:: GIVEN INFORMATION ::

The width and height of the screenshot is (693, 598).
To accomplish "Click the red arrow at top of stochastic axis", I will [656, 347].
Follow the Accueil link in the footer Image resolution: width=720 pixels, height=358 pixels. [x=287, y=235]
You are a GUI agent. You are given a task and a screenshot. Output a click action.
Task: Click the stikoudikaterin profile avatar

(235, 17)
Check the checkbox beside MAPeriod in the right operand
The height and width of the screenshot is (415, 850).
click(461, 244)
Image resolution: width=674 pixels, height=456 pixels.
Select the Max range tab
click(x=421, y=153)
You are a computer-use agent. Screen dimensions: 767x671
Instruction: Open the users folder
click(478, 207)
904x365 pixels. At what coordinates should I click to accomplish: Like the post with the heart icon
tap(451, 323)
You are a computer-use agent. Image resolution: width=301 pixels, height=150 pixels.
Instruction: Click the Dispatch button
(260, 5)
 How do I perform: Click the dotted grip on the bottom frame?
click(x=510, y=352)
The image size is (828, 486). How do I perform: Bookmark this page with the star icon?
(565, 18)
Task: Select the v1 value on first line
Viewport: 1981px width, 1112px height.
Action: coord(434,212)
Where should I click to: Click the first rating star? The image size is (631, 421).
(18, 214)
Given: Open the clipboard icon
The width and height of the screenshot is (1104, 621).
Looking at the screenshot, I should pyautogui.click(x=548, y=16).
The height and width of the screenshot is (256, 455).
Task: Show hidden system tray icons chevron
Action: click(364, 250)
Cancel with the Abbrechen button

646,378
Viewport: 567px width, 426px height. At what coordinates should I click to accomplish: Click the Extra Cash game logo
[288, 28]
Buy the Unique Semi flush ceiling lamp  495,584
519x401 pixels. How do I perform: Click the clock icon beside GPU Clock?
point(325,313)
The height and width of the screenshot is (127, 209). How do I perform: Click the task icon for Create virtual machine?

:: TASK PROMPT ::
Write out all the entries exactly.

:: OUTPUT FOR THIS TASK ::
The width and height of the screenshot is (693, 598).
To accomplish "Click the red arrow at top of stochastic axis", I will [656, 347].
Follow the Accueil link in the footer Image resolution: width=720 pixels, height=358 pixels. [x=287, y=235]
You are a GUI agent. You are given a task and a screenshot. Output a click action.
Task: Click the stikoudikaterin profile avatar

(235, 17)
Check the checkbox beside MAPeriod in the right operand
The height and width of the screenshot is (415, 850).
click(461, 244)
Image resolution: width=674 pixels, height=456 pixels.
Select the Max range tab
click(x=421, y=153)
You are a computer-use agent. Screen dimensions: 767x671
Instruction: Open the users folder
click(478, 207)
904x365 pixels. At what coordinates should I click to accomplish: Like the post with the heart icon
tap(451, 323)
You are a computer-use agent. Image resolution: width=301 pixels, height=150 pixels.
Instruction: Click the Dispatch button
(260, 5)
 How do I perform: Click the dotted grip on the bottom frame?
click(x=510, y=352)
The image size is (828, 486). How do I perform: Bookmark this page with the star icon?
(565, 18)
Task: Select the v1 value on first line
Viewport: 1981px width, 1112px height.
Action: coord(434,212)
Where should I click to: Click the first rating star? The image size is (631, 421).
(18, 214)
Given: Open the clipboard icon
The width and height of the screenshot is (1104, 621).
Looking at the screenshot, I should pyautogui.click(x=548, y=16).
The height and width of the screenshot is (256, 455).
Task: Show hidden system tray icons chevron
Action: click(364, 250)
Cancel with the Abbrechen button

646,378
Viewport: 567px width, 426px height. At what coordinates should I click to accomplish: Click the Extra Cash game logo
[288, 28]
Buy the Unique Semi flush ceiling lamp  495,584
519x401 pixels. How do I perform: Click the clock icon beside GPU Clock?
point(325,313)
The height and width of the screenshot is (127, 209). How do I perform: Click the task icon for Create virtual machine?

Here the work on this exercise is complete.